Difference Learning for Air Quality Forecasting Transport Emulation
Reed River Chen, Christopher Ribaudo, Jennifer Sleeman, Chace Ashcraft, Collin Kofroth, Marisa Hughes, Ivanka Stajner, Kevin Viner, Kai Wang
TL;DR
The paper tackles the computational bottleneck in NOAA's UFS-AQ transport module, which hinders achieving 3 km air-quality forecasts. It introduces a difference-learning DL surrogate based on a 3D U-Net to predict per-timestep advection residuals, exploiting the advection invariance and learning a per-patch normalization that is species-agnostic. On NOAA AQM.v7.0 runs, the model achieves an overall RMSE of $0.0115$ in min-max space, maintains low errors during extreme events, and infers a full CONUS timestep in about $2.6$ seconds, with a mass-conservation metric showing a $0.0741\%$ mean difference for a PM2.5 constituent. These results indicate the potential for operational deployment of higher-resolution AQ guidance, with future work focusing on data transformations, larger overlapping patches, and physics-informed regularization to enforce mass conservation.
Abstract
Human health is negatively impacted by poor air quality including increased risk for respiratory and cardiovascular disease.
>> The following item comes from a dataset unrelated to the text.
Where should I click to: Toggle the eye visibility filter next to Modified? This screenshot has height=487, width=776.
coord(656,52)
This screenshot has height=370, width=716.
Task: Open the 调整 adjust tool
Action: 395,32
Due to a recent increase in extreme air quality events, both globally and locally in the United States, finer resolution air quality forecasting guidance is needed to effectively adapt to these events. The National Oceanic and Atmospheric Administration provides air quality forecasting guidance for the Continental United States. Their air quality forecasting model is based on a 15 km spatial resolution; however, the goal is to reach a three km spatial resolution. This is currently not feasible due in part to prohibitive computational requirements for modeling the transport of chemical species. In this work, we describe a deep learning transport emulator that is able to reduce computations while maintaining skill comparable with the existing numerical model. We show how this method maintains skill in the presence of extreme air quality events, making it a potential candidate for operational use. We also explore evaluating how well this model maintains the physical properties of the modeled transport for a given set of species.